CRÍTICAS ESTREIAS

Frantz: O filme mais elegante de François Ozon

Um ano após a Primeira Guerra Mundial, uma bela jovem alemã, Anna (Paula Beer, atriz revelação no Festival de Veneza 2016), ainda leva diariamente flores ao túmulo de seu noivo Frantz, soldado morto em combate na França, e mora com os desolados pais dele, filho único.

Um dia, o misterioso francês Adrien (Pierre Niney, de Yves Saint Laurent) chega à pequena cidade alemã e se apresenta como amigo de Frantz, apesar de ter lutado pela França na guerra. Sua presença traz conforto à família e esperança de um novo amor para Annie.

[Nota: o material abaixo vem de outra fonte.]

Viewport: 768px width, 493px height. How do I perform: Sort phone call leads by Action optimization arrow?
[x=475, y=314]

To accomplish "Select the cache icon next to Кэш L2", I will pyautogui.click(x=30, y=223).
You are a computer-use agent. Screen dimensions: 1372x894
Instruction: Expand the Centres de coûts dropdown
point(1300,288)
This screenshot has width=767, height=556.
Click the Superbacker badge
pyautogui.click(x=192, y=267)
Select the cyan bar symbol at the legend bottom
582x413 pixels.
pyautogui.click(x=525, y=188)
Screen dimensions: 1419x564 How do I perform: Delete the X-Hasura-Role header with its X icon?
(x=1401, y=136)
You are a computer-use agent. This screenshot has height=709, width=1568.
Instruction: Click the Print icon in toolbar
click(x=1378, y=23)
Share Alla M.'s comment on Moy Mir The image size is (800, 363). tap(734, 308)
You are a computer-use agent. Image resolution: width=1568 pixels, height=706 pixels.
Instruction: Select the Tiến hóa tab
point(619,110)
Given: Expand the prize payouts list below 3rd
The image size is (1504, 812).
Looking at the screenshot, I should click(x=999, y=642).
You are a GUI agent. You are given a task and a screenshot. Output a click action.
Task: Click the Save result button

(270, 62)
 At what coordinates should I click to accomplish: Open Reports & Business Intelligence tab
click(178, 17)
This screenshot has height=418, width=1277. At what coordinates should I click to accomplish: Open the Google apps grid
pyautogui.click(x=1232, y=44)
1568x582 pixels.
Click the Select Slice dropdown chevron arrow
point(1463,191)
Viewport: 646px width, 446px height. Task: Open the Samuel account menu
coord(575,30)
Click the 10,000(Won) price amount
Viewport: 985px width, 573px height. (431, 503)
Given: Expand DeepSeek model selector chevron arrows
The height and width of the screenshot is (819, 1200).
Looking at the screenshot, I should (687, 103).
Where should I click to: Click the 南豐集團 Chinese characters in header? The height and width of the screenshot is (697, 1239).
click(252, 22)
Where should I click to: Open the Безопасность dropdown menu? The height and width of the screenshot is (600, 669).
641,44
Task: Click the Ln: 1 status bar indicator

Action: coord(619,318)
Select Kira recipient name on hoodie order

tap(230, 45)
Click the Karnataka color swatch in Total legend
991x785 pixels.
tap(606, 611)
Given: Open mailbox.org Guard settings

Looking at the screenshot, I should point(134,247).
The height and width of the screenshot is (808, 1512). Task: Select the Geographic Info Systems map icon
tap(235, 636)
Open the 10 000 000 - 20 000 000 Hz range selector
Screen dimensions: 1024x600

François Ozon (Dentro de Casa) surpreende – e muito – com o roteiro do qual é coautor, baseado na peça de Maurice Rostand, já adaptada antes para o cinema pelo grande Ernst Lubitsch, no filme Não Matarás (1932). Ozon transferiu de Adrien para Anna o papel principal, introduzindo assim novas nuances na história, uma intrincada rede de sugestões e silêncios, ações e palavras, memória e invenção que o diretor entrelaça com um apurado sentido de estética e ética.

Originalmente antibélico, o filme afirma-se agora também contra a intolerância e a injustiça social, expressa numa belíssima fotografia, premiada com o César. É com ela que Ozon executa, com maestria, embora sem ineditismo, a boa linguagem do cinema: se a dor, a perda e o luto de uma guerra pertencem, histórica e emocionalmente, ao registro do branco-e-preto, será a cor sonho, amor e desejo ou superação?